Because the A allele has a strong influence on body weight, we also analyzed the effect of genetic variation in FTO on weight change during lifestyle intervention. We expected less weight loss in carriers of the A allele. However, we could not observe any effect of the FTO polymorphism on body weight change or change in fat distribution in the longitudinal setting. In addition, the increase in insulin sensitivity during weight loss was not affected by the variation in the FTO locus. One explanation for this finding might be that the mechanism by which FTO increases body weight, for example by decreasing insulin sensitivity of the brain (12), needs a longer period to be effective. A relatively extensive lifestyle intervention designed to lose body weight might attenuate the risk conferred by the genetic background.

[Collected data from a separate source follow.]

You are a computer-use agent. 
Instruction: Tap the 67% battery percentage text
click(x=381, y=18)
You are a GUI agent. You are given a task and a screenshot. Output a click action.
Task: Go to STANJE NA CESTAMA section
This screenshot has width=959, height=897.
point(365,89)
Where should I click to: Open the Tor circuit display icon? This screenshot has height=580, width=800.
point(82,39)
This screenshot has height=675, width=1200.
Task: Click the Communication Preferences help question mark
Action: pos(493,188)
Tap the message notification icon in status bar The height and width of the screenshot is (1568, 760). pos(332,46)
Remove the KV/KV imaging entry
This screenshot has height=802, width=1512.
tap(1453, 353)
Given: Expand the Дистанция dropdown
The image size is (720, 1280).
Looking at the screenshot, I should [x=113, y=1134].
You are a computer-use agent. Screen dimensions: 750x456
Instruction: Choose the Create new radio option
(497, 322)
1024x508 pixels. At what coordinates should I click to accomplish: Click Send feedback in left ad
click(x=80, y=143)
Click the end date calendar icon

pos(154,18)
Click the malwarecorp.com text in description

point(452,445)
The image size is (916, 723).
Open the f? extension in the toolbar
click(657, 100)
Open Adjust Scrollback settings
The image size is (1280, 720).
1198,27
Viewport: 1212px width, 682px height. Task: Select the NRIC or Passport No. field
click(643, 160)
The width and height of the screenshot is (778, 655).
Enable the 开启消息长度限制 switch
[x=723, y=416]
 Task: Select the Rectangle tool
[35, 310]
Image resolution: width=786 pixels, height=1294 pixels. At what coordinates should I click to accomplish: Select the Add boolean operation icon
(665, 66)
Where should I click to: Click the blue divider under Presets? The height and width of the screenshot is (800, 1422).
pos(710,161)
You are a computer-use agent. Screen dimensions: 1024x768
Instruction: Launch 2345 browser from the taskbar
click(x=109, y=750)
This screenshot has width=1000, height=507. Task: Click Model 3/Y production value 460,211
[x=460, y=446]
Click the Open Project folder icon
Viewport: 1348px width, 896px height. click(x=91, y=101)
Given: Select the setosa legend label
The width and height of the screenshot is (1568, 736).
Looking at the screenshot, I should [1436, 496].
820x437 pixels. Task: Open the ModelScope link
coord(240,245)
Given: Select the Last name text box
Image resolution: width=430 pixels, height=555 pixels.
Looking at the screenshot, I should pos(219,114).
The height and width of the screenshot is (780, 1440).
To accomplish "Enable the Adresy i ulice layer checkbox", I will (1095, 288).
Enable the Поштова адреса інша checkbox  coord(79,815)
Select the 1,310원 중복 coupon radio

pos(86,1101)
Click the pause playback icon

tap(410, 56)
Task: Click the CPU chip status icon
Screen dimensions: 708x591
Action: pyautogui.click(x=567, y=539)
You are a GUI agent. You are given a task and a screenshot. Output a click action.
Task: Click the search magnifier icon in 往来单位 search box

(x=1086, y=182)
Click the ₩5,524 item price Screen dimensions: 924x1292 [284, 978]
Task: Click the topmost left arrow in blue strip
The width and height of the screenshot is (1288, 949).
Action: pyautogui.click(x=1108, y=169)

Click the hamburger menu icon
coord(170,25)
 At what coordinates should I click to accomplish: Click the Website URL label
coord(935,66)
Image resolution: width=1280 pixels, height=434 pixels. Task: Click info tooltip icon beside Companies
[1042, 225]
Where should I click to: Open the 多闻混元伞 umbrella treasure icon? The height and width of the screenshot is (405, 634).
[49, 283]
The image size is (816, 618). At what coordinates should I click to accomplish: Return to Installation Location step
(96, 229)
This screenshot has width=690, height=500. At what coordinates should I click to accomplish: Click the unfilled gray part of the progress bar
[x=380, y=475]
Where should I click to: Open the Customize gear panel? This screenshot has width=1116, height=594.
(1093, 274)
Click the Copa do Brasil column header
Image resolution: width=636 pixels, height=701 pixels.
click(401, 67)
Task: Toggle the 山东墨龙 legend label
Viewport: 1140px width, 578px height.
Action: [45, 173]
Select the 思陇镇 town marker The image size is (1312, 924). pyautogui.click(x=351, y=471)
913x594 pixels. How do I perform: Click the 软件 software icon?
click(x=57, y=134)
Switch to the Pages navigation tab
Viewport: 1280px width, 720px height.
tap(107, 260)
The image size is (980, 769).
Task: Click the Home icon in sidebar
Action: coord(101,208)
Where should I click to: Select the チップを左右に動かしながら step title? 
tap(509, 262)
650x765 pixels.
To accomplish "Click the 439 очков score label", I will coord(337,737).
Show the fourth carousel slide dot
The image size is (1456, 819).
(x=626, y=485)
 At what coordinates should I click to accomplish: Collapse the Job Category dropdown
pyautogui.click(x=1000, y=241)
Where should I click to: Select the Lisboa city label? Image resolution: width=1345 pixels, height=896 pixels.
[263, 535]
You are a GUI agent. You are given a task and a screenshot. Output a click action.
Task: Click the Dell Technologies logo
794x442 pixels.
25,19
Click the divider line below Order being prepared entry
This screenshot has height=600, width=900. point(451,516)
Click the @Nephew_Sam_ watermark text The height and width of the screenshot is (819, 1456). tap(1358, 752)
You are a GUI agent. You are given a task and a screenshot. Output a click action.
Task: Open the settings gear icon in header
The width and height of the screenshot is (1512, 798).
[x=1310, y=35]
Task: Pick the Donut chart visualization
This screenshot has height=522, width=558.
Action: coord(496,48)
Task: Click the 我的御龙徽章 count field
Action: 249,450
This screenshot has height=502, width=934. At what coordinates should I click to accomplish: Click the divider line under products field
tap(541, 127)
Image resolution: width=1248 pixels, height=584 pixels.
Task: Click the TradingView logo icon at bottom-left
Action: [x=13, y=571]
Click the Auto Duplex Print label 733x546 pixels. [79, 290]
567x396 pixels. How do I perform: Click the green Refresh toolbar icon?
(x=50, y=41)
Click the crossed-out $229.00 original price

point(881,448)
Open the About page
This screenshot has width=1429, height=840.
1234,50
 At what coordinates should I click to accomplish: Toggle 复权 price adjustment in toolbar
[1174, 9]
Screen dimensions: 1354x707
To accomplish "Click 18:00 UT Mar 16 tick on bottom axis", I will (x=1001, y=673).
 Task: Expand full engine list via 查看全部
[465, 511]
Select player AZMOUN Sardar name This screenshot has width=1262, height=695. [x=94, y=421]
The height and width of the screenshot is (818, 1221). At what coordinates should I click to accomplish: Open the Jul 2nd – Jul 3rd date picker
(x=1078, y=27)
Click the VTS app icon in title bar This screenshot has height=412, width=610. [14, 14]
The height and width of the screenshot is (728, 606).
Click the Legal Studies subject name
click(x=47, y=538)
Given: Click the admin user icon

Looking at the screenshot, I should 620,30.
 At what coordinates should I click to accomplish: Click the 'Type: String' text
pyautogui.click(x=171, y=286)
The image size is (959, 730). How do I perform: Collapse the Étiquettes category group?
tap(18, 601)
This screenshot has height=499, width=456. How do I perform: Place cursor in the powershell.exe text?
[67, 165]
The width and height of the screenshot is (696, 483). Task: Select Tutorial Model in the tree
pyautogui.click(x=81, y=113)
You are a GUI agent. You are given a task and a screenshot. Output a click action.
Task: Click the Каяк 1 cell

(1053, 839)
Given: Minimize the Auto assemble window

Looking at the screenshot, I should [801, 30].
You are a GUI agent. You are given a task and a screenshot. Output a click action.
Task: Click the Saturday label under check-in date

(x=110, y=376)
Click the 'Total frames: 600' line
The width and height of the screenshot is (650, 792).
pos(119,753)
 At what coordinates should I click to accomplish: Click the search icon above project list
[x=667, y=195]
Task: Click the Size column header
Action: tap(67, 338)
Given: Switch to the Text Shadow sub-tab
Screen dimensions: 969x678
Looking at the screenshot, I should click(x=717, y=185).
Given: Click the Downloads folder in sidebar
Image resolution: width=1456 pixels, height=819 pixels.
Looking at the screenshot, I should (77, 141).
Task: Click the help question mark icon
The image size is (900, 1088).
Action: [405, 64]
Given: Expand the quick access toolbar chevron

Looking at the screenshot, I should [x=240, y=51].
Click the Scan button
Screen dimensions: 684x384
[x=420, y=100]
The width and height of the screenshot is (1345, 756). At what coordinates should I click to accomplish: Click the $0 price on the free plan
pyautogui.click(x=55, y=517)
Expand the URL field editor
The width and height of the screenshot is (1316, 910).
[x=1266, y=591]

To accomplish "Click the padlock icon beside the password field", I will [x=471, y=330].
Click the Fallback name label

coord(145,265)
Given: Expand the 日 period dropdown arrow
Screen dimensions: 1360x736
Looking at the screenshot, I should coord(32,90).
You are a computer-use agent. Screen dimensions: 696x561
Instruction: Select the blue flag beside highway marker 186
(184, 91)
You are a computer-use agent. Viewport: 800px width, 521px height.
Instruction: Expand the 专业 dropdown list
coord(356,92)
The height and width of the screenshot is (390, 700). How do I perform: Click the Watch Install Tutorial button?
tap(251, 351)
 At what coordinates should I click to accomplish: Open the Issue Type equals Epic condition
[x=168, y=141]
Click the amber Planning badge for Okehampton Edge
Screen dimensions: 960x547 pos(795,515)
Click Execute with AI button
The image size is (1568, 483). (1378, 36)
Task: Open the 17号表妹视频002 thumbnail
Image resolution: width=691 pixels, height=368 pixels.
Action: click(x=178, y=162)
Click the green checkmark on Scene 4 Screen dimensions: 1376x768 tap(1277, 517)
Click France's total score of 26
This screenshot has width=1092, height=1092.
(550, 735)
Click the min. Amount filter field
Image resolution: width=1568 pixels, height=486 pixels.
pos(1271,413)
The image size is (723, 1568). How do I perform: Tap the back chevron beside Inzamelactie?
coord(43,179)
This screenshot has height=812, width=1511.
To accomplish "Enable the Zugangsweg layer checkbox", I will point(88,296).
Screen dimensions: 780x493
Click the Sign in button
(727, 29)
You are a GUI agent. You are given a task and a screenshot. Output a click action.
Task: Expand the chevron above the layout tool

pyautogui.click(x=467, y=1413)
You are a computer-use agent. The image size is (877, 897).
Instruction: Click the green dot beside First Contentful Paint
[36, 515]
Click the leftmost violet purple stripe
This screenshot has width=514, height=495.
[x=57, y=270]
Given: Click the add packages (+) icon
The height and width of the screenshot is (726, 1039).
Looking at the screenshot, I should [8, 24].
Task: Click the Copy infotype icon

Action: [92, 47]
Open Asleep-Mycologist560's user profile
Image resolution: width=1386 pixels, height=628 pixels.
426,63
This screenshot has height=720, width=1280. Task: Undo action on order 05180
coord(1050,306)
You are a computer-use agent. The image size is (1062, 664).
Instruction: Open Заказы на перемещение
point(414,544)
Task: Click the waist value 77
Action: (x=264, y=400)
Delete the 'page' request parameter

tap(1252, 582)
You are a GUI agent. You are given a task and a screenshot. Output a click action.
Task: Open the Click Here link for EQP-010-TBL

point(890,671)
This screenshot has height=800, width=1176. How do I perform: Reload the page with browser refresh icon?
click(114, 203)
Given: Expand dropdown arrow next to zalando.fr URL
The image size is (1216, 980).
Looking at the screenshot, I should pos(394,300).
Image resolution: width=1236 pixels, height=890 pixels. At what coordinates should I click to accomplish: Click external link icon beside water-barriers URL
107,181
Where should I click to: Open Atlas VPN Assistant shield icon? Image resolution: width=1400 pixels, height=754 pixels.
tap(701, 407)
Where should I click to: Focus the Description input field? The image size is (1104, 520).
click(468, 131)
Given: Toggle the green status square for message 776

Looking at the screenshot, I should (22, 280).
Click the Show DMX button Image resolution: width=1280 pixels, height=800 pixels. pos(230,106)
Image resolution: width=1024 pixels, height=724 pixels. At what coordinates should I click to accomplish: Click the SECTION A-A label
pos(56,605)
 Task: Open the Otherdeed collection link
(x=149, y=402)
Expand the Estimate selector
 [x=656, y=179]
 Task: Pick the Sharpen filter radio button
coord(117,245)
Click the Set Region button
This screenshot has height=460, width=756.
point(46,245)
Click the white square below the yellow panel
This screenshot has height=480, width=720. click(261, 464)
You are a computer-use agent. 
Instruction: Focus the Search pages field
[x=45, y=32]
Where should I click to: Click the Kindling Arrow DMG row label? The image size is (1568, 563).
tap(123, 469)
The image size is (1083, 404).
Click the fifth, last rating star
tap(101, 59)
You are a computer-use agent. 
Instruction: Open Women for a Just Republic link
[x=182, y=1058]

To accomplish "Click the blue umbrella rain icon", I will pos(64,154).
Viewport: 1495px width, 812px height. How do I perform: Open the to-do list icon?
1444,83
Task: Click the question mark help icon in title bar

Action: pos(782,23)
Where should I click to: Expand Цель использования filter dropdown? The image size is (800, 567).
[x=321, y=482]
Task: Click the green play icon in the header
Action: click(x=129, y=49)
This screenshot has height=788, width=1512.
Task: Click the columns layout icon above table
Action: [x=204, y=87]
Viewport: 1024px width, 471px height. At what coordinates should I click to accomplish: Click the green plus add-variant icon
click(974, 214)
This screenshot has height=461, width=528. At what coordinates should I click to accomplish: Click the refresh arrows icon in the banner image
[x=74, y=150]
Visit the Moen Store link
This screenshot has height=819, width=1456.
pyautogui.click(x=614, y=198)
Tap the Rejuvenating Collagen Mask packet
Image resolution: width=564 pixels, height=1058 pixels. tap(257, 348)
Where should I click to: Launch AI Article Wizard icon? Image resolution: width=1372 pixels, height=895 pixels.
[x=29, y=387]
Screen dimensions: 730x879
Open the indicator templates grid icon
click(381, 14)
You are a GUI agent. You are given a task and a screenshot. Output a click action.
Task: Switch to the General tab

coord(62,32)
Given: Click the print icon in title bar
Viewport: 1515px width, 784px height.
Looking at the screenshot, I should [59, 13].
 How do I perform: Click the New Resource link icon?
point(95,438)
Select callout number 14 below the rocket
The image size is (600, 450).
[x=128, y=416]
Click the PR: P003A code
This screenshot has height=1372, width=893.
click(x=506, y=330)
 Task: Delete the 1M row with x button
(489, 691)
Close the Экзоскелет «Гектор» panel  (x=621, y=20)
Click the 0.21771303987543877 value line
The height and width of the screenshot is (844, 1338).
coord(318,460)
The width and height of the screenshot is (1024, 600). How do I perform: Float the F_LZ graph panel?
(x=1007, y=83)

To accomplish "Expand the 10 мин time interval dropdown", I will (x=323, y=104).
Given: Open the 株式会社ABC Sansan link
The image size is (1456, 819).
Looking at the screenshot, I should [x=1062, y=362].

In conclusion, genetic variation in the FTO locus is associated with body fat mass, whole body fat distribution, and ectopic fat storage in the liver. Despite the strong association with body mass, the variation in the FTO locus has no influence on the changes in body weight after lifestyle intervention. There are no specific effects of FTO polymorphism on the glucose metabolism beyond obesity.
We thank all the research volunteers for their participation. We gratefully acknowledge the superb technical assistance of Anna Bury, Alke Guirguis, Heike Luz, Melanie Weisser, Roman Werner, Ellen Kollmar, and Barbara Horrer. The studies were supported by a grant from the Deutsche Forschungsgemeinschaft (KFO 114).
The authors declared no conflict of interest.